Abbiamo sempre vissuto nel castello — scritto nel 1962 e tradotto nel 2009 da Monica Pareschi — è la storia di Mary Katherine detta Merricat e della bella sorella maggiore Constance, le quali vivono, in un apparente idillio, nella tenuta di famiglia insieme allo zio Julian, ridotto in carrozzella e sul crinale di una demenza senile, e al gatto Jonas.
Da sei anni sono orfane dei restanti membri della famiglia Blackwood, morti avvelenati dall’arsenico nel corso di un pranzo di famiglia, e trascorrono le giornate tra giardinaggio, cucina e sparute visite al villaggio della piccola Merricat.
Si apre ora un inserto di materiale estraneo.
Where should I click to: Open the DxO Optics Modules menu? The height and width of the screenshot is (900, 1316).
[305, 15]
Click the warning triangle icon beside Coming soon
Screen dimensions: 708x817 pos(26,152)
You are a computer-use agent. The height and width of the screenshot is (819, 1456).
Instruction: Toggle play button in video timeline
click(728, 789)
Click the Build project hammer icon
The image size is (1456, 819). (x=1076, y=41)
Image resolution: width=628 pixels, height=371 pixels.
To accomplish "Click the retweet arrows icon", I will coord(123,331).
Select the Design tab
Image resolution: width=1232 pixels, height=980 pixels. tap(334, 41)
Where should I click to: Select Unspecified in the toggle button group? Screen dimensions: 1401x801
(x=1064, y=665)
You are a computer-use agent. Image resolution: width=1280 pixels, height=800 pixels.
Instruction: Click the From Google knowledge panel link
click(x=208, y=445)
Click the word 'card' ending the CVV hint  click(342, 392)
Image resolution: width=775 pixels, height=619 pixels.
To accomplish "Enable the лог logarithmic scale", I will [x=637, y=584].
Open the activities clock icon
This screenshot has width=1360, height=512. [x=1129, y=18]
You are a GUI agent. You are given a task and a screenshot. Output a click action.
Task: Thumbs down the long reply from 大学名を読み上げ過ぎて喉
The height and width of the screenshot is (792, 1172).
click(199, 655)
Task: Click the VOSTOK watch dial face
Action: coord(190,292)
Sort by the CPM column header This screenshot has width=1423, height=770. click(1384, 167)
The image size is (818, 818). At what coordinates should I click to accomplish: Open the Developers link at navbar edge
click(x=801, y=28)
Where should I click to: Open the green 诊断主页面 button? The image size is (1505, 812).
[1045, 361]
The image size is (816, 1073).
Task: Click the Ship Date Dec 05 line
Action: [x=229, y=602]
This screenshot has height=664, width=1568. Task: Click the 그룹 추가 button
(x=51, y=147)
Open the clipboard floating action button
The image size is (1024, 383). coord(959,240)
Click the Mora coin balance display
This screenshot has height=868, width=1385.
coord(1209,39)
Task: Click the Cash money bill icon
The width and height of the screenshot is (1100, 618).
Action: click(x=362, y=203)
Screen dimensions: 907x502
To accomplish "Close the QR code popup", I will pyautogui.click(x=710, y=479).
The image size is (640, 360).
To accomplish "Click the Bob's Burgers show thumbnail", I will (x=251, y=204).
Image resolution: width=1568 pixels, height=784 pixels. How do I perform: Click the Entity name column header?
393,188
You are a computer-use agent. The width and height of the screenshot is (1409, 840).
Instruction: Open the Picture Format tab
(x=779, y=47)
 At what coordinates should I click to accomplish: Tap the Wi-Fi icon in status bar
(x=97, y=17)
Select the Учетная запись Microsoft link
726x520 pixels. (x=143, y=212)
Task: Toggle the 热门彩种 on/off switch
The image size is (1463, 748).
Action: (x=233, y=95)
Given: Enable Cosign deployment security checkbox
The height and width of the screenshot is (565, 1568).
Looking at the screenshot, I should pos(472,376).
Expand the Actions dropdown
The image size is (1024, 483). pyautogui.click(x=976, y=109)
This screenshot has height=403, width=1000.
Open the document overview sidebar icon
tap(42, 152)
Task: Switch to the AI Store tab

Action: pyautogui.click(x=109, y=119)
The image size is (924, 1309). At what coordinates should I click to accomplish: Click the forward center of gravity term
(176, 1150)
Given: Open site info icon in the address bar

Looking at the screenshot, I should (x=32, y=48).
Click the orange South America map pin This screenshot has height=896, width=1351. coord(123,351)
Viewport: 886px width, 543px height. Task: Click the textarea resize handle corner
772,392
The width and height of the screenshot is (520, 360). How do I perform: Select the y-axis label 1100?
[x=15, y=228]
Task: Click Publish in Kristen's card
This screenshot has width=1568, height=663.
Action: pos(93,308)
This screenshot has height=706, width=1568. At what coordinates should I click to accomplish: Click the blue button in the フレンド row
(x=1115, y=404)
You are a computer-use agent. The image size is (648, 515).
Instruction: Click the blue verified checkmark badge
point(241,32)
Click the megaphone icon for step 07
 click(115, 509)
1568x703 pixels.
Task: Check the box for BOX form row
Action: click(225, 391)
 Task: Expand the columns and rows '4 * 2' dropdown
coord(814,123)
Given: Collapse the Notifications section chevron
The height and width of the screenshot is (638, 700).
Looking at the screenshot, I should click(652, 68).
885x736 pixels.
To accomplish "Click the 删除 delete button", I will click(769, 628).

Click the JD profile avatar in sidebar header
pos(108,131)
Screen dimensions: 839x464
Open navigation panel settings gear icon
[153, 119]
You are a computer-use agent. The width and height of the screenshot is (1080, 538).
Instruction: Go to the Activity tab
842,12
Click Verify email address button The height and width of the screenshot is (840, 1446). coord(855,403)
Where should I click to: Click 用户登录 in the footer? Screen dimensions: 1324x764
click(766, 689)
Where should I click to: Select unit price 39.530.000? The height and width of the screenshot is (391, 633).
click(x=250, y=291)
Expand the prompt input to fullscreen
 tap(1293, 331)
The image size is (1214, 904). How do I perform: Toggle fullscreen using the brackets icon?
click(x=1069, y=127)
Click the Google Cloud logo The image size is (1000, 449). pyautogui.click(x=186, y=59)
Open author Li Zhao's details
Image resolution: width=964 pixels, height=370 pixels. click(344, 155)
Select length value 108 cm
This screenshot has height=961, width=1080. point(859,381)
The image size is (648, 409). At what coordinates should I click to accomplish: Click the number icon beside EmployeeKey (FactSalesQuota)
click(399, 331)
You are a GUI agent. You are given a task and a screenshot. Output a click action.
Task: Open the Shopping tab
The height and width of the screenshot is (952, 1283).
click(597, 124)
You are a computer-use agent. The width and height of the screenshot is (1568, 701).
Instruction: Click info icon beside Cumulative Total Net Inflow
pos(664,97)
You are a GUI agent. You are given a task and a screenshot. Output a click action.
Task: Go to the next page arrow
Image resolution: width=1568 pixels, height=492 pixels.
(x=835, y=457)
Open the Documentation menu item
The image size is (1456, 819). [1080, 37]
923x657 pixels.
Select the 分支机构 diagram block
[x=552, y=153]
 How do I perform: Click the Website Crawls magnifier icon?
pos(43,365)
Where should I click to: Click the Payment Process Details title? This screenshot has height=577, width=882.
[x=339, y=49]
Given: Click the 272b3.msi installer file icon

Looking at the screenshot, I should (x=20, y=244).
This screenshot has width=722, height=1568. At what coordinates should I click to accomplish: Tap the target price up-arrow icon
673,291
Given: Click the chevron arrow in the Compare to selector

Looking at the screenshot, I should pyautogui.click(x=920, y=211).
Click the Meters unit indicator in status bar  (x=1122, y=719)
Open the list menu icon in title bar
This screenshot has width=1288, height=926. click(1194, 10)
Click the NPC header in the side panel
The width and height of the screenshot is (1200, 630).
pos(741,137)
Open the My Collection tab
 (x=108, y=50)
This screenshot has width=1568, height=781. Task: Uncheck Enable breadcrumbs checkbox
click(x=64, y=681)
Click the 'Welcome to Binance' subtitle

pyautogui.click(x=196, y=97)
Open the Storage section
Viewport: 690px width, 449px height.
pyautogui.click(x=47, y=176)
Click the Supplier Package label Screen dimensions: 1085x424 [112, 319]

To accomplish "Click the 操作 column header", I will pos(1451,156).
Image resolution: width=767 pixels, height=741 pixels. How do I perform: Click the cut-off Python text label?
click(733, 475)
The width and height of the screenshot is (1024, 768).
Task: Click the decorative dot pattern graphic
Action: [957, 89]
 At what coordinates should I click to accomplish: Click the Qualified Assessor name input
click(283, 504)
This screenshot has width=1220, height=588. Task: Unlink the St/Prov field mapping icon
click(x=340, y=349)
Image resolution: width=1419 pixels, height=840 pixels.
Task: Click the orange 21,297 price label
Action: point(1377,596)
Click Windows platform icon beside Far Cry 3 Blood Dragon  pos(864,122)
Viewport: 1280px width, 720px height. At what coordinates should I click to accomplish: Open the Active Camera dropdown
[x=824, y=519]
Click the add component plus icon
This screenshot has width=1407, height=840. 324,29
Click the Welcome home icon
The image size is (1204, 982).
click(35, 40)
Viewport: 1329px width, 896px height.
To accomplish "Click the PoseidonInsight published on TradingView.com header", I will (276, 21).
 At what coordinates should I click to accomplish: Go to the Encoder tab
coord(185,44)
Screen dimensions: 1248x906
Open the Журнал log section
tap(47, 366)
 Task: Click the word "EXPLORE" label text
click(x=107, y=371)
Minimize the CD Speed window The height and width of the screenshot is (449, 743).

Il tutto segnato da una quotidianità fatta di suspence e brividi e interrotta prima da rarissimi incontri e infine dall’arrivo del non proprio disinteressato cugino Charles.
Un filo invisibile, di cui è narratrice in prima persona la giovane Merricat, ci porta a spasso tra ineluttabili sottintesi e sospensioni surreali che, come nella vita dell’autrice, ci ricordano che la paura non si annida solo nella banale concretezza della morte.
Travestendosi da commedia, la narrazione procede per piccoli balzi e condisce i dettagli più ordinari di elementi stranianti e perturbanti che rendono la lettura avvincente e allo stesso tempo allarmante.
Un climax di eventi che, presi singolarmente, sembrano non incidere ma che visti in retrospettiva testimoniano la voragine scavata dai protagonisti rispetto all’inizio della storia, insieme a un linguaggio semplice e affilato, rendono questo breve romanzo un piccolo gioiello che resiste all’usura del tempo e che dimostra anche la capacità seminale di Shirley Jackson nel tracciare un percorso nella narrativa gotica e horror.